_Exercise:_ Scan the material below for the word "width", then copy every line in which it appears.

_Data to use:_
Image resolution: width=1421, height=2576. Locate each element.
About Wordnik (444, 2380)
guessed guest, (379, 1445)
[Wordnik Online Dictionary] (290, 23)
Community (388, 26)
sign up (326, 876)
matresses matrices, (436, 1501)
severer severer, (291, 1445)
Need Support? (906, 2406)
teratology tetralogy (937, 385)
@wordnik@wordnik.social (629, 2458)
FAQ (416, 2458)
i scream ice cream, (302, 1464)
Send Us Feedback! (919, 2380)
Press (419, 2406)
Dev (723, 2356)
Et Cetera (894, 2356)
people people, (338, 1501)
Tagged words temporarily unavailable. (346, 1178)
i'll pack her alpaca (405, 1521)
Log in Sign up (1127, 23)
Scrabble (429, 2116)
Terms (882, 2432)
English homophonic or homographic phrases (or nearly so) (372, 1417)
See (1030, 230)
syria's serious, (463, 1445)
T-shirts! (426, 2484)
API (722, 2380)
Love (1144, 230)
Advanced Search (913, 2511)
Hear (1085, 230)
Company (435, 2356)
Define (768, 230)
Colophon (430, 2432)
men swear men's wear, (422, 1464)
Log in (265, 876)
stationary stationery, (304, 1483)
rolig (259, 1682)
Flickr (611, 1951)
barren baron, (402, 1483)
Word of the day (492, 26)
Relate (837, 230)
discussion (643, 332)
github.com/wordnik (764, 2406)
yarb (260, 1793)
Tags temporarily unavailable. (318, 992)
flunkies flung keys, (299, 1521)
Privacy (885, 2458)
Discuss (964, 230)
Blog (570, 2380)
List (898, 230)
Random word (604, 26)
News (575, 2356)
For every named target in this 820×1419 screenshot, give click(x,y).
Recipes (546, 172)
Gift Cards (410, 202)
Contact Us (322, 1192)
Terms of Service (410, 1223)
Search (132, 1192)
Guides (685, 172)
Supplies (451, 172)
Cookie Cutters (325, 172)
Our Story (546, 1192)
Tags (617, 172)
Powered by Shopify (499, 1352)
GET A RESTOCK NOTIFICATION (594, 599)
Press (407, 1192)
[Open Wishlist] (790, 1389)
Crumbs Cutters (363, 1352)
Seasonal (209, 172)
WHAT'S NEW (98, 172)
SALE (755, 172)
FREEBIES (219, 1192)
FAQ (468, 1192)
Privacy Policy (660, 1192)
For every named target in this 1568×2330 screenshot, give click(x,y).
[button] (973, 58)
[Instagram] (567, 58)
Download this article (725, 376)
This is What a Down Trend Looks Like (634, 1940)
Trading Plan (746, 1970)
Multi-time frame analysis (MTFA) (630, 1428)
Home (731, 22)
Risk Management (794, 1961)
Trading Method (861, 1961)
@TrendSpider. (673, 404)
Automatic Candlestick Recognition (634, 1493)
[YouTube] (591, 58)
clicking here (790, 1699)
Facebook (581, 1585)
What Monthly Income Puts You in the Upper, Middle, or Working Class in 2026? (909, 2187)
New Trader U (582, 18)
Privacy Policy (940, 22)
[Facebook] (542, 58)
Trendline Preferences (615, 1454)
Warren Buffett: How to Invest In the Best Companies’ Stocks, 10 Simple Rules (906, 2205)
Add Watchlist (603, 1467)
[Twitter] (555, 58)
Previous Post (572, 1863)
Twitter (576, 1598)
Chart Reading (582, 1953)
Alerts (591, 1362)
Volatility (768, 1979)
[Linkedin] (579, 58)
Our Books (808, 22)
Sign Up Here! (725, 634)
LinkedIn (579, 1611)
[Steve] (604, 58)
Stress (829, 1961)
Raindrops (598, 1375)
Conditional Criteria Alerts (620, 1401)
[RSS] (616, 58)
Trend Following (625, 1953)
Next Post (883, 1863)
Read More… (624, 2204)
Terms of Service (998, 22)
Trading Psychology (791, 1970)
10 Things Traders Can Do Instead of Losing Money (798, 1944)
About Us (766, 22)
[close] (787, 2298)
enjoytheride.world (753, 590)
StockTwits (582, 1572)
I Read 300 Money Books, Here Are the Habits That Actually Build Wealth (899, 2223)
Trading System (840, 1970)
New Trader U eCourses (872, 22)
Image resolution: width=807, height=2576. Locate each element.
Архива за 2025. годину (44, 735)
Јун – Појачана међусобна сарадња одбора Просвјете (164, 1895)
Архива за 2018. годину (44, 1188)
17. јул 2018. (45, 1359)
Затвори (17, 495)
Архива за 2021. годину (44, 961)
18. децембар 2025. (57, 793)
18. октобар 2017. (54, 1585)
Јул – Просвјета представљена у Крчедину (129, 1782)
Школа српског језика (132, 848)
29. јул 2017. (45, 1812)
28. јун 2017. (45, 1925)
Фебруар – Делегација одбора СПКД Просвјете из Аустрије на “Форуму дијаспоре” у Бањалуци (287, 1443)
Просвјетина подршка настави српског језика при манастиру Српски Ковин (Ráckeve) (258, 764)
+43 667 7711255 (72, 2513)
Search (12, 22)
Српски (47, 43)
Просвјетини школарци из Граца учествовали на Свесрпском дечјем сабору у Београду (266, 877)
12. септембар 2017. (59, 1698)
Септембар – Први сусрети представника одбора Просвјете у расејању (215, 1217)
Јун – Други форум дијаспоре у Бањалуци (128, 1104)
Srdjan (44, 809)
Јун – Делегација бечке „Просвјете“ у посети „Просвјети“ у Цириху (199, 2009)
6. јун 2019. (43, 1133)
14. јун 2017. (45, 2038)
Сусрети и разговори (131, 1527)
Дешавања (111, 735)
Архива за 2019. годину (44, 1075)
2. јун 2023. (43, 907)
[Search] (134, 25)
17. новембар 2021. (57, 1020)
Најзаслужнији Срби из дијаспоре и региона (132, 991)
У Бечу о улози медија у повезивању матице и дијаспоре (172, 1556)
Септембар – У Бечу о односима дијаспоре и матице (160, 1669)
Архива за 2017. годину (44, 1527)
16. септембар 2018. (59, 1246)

_Output for this task:_
Image resolution: width=1421, height=2576. Locate each element.
Image resolution: width=807, height=2576. Locate each element.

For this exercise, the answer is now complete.